** Start of Reading text **

While Western media have reacted emotionally and with empathy to the plight of citizens of Ukraine, and identified with Ukrainian defenders, prominent media outlets have also expressed opinions that have shocked and sparked anger due to their bias and racist implications.
Unfortunately, these are not isolated or obscure comments, but rather quite surprisingly have appeared in analyses and reports by prominent media organizations like CBS News, The Telegraph, and Al Jazeera English, as well as in statements made by European politicians. The comments openly favored the white race, Christian religion, and economic status of the Ukrainian refugees, in contrast to people of Middle Eastern or North African descent.
For example, Charlie D’Agata, a CBS News correspondent, described Ukraine as a “relatively civilized” and “relatively European” country in comparison with Iraq and Afghanistan. And while Al Jazeera commentator Peter Dobbie noticed that Ukrainians do not “look like” refugees (because they dress and look rather like “middle class” people), NBC correspondent Kelly Cobiella went much further, drawing clear racial distinctions between Syrians and Ukrainians, saying that “they’re Christian, they’re white, they’re very similar to us.”

** End of Reading text **

- _Directions for this task_
Name every person quoted in the text on media coverage of the war in Ukraine, along with the outlet the text links to each one.

** Start of Entries supplied **

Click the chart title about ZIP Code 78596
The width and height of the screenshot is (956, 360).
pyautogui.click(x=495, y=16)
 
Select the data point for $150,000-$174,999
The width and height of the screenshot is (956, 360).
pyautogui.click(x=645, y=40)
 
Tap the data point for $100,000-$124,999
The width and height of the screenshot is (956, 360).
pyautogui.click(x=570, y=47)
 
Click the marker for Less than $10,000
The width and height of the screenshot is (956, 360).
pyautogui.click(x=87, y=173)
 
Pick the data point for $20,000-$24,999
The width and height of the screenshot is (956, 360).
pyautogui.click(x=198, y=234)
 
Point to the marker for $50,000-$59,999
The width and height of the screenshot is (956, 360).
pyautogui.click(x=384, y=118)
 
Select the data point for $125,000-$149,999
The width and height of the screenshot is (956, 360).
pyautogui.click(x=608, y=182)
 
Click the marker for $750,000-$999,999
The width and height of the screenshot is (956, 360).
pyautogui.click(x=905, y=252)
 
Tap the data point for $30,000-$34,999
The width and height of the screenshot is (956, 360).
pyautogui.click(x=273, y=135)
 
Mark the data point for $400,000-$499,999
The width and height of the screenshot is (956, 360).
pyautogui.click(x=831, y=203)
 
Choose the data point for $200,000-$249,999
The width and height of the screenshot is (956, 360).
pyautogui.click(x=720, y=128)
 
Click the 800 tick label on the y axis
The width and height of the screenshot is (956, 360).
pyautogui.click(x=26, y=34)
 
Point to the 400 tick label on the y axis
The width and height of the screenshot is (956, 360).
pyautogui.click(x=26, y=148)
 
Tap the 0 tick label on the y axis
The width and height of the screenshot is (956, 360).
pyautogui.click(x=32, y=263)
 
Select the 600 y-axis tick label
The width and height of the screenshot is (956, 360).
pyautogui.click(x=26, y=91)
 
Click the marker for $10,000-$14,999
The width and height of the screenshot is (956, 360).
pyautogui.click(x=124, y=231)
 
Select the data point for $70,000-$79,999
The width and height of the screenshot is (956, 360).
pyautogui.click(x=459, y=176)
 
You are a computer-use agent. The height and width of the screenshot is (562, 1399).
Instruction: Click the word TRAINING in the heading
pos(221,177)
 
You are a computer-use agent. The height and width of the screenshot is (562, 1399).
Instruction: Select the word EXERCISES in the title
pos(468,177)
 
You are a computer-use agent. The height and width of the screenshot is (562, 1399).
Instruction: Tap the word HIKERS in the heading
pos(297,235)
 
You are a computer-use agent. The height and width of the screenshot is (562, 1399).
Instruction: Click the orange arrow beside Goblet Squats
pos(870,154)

** End of Entries supplied **
** Start of Entries supplied **

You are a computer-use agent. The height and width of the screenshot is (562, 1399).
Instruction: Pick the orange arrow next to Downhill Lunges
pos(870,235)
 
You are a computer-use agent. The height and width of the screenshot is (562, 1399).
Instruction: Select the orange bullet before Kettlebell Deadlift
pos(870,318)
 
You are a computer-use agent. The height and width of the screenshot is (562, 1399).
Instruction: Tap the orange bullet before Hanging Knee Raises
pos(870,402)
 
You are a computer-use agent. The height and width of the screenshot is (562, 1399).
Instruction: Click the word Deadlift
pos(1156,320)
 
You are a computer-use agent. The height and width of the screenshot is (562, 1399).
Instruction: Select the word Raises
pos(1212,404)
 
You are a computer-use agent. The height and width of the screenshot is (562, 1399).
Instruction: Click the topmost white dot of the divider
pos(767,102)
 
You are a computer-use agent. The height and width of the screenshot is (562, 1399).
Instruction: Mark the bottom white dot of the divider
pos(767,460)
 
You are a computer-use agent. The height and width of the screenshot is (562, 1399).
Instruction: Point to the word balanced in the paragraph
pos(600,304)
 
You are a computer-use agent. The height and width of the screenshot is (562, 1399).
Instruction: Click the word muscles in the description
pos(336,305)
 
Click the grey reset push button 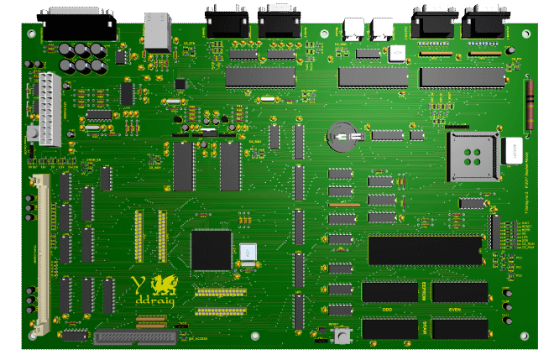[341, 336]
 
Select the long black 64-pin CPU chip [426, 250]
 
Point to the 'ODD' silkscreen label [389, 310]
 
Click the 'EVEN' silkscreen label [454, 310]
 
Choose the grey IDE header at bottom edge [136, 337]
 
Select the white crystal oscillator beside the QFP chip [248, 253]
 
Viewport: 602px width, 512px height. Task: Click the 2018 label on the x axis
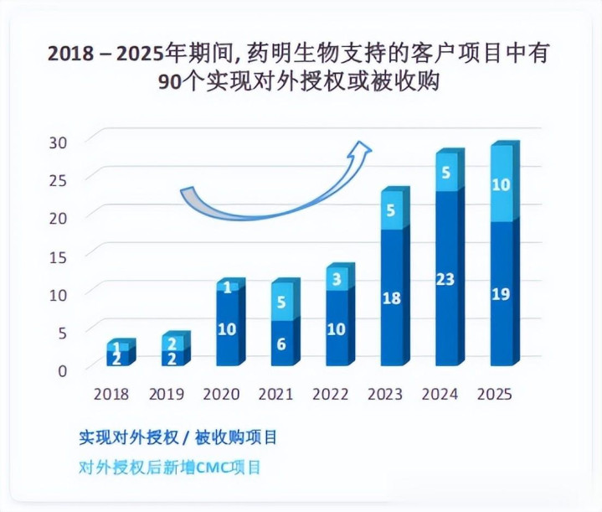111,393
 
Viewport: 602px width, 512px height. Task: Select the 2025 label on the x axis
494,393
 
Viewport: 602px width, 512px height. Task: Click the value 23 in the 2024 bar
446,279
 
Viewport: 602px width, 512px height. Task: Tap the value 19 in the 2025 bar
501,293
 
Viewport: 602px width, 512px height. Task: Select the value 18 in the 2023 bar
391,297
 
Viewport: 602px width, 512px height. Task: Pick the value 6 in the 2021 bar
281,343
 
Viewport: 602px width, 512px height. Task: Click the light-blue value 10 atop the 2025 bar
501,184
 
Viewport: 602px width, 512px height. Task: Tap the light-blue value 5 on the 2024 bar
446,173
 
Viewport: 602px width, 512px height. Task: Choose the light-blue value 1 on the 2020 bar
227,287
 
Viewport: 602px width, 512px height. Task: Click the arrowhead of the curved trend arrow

** End of Entries supplied **
** Start of Entries supplied **

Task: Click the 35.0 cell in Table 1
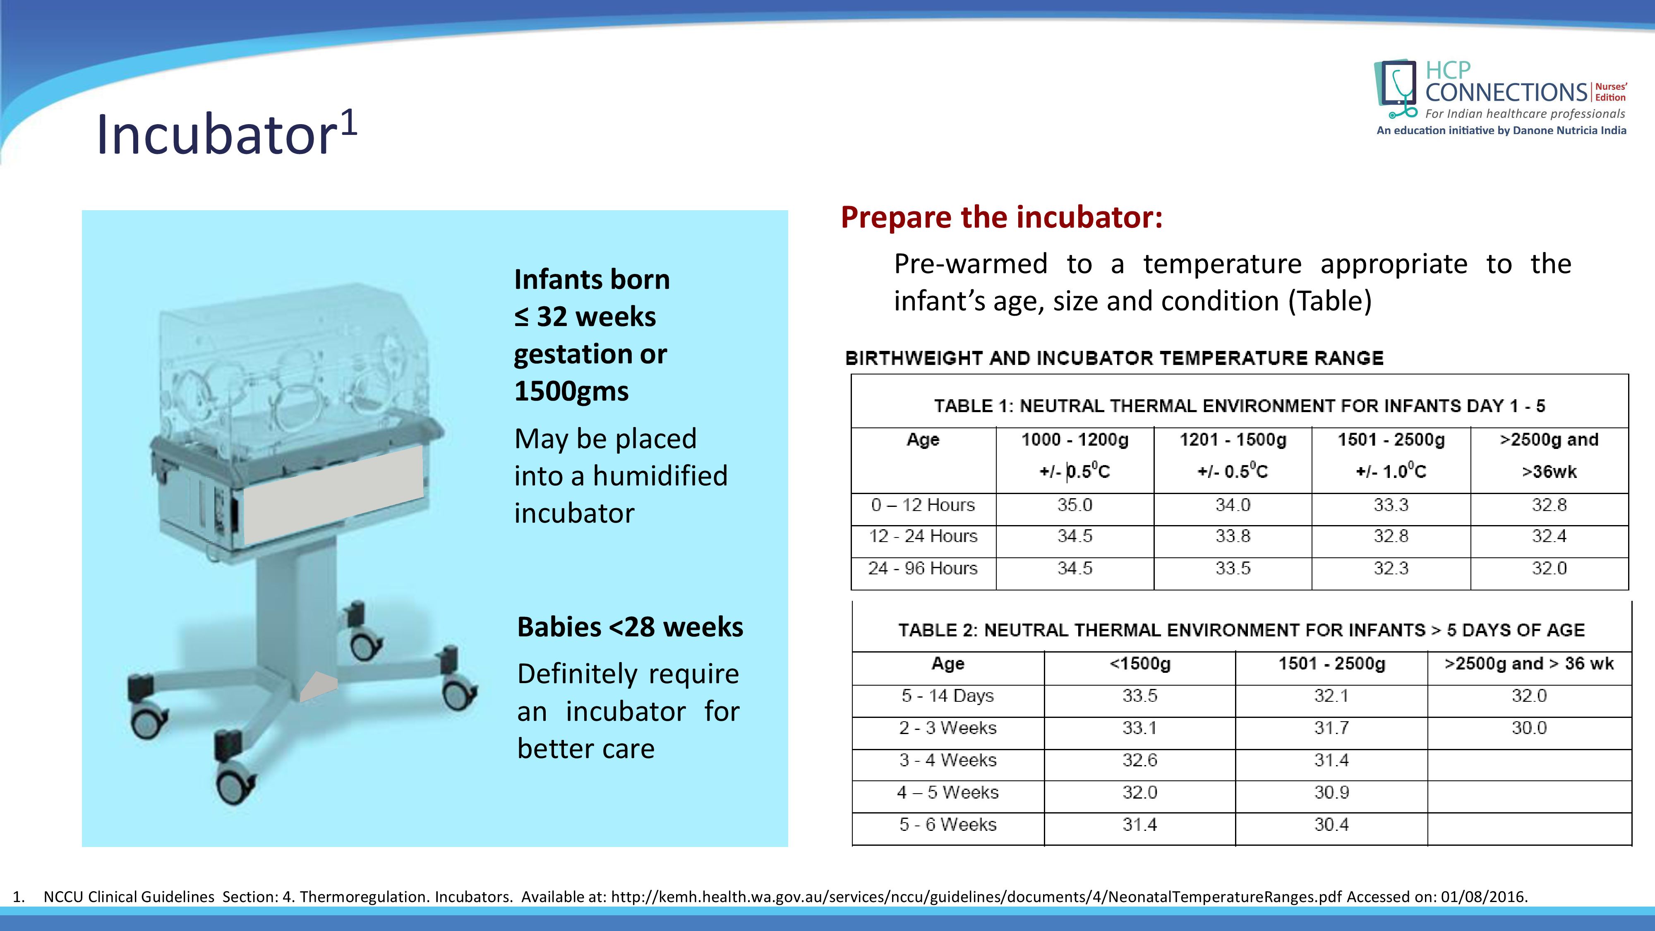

** End of Entries supplied **

- _Result of the task_
Charlie D’Agata, CBS News
Peter Dobbie, Al Jazeera
Kelly Cobiella, NBC